**The task:** Only lines holding the word "will" are wanted from the records; copy all of them.

**Input data:**
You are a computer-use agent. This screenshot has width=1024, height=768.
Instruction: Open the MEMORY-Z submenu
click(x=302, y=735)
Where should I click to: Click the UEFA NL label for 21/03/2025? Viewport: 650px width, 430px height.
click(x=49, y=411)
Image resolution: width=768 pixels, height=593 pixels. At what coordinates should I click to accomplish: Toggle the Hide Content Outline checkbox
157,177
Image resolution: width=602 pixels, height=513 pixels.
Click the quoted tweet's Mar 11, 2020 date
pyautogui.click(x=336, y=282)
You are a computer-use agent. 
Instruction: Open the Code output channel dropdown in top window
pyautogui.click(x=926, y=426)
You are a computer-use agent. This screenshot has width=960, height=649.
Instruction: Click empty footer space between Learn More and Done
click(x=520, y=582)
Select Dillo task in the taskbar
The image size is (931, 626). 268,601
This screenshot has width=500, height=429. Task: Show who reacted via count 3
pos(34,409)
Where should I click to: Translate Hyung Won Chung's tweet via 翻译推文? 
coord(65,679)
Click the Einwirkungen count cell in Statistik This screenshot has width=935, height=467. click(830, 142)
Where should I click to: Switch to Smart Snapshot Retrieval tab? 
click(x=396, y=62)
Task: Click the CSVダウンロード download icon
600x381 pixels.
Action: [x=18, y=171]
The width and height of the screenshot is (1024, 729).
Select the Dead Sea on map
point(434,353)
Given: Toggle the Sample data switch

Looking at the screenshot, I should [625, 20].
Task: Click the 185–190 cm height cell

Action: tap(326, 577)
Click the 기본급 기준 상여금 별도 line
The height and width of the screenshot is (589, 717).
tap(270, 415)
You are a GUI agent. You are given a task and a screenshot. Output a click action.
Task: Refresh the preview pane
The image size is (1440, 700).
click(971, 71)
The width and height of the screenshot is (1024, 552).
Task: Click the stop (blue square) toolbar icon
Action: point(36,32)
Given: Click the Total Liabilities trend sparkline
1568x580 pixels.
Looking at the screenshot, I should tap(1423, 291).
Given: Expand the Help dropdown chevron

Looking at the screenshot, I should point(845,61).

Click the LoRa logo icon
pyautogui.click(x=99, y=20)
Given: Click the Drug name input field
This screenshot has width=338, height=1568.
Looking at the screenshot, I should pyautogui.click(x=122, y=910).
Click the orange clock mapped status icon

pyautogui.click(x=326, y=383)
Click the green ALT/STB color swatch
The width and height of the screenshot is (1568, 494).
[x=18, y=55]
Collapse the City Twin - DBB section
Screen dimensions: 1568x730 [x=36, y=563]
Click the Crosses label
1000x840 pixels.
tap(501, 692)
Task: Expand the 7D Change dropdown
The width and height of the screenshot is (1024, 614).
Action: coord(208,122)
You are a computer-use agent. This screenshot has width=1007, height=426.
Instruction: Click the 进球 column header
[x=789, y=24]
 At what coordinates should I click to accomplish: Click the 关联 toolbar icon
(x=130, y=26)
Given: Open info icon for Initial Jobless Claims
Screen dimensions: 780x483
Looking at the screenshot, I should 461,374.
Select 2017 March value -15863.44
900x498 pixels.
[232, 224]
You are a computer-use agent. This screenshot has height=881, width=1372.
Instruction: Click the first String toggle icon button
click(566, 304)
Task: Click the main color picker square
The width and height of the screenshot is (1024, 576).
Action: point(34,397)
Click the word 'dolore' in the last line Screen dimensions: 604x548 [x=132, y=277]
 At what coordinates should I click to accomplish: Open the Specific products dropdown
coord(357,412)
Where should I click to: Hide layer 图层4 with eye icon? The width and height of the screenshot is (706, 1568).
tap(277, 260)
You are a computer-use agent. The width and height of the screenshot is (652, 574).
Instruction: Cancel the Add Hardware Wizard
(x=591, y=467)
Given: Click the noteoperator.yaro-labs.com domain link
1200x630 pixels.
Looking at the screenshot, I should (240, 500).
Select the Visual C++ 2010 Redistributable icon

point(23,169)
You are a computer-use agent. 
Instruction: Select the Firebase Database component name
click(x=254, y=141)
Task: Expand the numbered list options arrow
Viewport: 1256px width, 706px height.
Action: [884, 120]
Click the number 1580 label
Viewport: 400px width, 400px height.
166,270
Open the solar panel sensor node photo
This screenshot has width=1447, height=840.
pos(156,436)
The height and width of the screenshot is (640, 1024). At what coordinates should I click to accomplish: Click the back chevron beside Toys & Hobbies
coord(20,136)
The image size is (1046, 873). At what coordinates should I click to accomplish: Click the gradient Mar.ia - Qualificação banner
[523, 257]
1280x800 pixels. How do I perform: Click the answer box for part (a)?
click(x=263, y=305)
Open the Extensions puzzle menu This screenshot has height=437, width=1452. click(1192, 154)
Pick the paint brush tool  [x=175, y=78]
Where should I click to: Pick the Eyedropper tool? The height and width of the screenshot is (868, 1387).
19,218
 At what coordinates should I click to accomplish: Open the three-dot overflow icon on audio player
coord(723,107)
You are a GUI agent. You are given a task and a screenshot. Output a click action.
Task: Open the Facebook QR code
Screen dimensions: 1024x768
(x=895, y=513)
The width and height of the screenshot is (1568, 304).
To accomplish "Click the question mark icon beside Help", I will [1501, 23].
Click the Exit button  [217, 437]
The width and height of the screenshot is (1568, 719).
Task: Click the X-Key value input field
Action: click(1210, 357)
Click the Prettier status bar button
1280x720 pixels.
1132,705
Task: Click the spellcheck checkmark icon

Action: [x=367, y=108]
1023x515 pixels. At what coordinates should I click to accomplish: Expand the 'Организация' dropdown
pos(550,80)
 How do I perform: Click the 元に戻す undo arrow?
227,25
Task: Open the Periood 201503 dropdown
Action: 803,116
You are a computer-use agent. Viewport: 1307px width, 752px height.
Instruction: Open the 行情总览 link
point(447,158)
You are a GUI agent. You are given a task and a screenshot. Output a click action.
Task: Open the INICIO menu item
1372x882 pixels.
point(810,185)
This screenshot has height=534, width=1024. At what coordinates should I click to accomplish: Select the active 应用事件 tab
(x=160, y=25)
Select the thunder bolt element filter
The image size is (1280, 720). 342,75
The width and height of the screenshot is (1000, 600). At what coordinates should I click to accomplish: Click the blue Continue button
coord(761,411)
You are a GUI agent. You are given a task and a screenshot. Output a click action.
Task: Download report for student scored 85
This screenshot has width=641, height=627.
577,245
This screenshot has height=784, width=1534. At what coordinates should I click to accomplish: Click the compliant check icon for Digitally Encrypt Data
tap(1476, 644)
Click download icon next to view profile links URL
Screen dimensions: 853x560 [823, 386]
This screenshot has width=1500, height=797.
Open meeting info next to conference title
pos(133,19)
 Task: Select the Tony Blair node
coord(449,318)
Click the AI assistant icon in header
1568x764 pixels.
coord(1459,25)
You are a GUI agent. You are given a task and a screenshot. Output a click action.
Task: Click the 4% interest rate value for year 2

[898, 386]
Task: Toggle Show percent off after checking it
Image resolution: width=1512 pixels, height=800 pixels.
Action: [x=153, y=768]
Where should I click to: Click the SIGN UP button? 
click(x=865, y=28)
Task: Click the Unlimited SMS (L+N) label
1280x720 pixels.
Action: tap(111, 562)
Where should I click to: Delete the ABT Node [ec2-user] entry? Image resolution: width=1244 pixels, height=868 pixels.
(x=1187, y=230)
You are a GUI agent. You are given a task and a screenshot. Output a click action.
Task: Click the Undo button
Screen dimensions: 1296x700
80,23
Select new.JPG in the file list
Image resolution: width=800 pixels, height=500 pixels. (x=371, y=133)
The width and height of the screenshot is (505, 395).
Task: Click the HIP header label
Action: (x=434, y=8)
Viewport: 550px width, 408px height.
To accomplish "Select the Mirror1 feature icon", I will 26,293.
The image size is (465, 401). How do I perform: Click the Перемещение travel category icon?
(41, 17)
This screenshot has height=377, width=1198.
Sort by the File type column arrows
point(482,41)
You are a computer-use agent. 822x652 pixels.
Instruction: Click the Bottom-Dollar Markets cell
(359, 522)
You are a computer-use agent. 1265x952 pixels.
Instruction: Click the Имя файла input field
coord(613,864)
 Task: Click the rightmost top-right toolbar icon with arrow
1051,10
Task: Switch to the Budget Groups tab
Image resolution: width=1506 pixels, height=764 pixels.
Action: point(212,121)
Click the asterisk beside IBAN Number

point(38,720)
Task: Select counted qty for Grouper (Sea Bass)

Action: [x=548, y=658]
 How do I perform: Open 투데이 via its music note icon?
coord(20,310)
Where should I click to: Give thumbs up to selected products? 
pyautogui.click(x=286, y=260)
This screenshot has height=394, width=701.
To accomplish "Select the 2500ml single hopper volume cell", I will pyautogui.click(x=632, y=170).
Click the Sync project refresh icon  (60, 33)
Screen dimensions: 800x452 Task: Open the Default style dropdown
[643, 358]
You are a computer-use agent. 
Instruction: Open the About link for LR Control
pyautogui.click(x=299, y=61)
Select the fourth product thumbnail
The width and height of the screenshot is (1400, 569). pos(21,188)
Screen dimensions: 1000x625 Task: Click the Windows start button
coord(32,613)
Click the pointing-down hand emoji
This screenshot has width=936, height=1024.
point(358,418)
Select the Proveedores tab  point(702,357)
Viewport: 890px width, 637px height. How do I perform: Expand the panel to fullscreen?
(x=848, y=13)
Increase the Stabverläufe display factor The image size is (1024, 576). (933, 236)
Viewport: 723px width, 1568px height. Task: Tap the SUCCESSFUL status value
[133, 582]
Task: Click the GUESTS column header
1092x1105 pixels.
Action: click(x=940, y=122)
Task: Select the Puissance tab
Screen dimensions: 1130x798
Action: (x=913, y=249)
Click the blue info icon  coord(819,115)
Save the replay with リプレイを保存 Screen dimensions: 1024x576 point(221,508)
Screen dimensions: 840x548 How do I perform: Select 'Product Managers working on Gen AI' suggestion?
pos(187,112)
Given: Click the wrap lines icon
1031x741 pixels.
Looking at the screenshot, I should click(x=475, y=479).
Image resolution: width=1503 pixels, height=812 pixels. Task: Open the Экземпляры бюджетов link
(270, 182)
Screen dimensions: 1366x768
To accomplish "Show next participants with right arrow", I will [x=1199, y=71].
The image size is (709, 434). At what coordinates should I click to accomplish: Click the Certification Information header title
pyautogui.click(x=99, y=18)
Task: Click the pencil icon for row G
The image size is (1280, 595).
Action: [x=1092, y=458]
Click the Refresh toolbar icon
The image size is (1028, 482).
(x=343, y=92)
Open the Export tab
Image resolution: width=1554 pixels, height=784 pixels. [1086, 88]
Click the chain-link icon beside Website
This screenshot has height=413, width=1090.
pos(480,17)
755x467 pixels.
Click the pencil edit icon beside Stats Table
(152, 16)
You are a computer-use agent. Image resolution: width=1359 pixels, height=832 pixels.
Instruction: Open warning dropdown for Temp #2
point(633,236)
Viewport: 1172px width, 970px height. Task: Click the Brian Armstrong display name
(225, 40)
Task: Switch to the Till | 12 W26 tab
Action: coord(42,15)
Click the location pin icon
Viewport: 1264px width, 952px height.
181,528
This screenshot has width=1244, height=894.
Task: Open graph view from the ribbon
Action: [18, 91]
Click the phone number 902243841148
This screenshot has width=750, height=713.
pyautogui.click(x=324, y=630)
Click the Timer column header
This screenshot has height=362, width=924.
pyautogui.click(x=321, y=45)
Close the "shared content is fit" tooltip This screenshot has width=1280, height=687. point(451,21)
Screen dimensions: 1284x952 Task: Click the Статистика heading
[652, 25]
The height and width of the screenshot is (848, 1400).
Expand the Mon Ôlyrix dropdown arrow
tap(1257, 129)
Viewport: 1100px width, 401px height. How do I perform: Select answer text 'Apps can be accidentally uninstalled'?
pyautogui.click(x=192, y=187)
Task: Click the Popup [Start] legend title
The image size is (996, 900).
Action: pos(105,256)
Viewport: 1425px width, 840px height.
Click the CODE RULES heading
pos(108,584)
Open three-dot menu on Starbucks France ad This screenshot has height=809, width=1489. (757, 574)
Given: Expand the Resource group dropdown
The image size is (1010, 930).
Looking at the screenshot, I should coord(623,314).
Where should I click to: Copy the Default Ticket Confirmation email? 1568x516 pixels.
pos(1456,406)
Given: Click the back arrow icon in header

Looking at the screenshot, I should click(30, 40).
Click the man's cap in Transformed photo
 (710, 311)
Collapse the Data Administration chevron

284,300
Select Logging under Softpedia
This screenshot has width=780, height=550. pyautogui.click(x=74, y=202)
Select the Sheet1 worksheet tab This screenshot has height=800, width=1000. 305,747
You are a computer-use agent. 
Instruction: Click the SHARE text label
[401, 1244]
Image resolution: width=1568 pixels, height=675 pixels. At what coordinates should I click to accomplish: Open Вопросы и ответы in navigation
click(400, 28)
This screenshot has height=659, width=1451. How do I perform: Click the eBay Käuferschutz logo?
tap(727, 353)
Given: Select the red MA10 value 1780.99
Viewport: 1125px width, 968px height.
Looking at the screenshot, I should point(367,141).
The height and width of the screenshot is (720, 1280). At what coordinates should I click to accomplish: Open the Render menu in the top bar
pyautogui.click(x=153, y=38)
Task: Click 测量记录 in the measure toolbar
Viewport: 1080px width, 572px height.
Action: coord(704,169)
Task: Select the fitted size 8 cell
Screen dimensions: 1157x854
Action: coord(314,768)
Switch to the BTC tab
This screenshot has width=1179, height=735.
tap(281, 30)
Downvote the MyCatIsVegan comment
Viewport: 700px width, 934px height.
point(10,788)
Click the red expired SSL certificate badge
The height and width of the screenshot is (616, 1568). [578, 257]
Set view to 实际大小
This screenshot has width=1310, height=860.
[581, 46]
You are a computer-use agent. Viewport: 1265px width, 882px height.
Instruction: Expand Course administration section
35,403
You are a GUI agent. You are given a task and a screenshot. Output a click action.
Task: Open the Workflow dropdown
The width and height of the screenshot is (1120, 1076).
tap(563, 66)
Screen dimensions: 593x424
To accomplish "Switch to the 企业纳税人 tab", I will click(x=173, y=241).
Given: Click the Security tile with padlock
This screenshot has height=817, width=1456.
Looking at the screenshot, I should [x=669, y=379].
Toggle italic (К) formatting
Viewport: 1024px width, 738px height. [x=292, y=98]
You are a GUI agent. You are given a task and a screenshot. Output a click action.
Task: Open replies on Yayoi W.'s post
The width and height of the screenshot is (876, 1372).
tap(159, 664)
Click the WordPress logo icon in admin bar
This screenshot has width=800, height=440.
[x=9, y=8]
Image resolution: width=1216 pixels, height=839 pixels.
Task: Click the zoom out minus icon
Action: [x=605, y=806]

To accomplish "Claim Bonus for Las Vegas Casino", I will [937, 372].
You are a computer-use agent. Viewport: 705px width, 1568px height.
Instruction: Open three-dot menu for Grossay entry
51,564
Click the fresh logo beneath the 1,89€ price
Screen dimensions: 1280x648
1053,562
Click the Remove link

**Output for this task:**
To accomplish "Click the question mark icon beside Help", I will [1501, 23].
To accomplish "Select the Mirror1 feature icon", I will 26,293.
To accomplish "Select the 2500ml single hopper volume cell", I will pyautogui.click(x=632, y=170).
To accomplish "Show next participants with right arrow", I will [x=1199, y=71].
To accomplish "Switch to the 企业纳税人 tab", I will click(x=173, y=241).
To accomplish "Claim Bonus for Las Vegas Casino", I will [937, 372].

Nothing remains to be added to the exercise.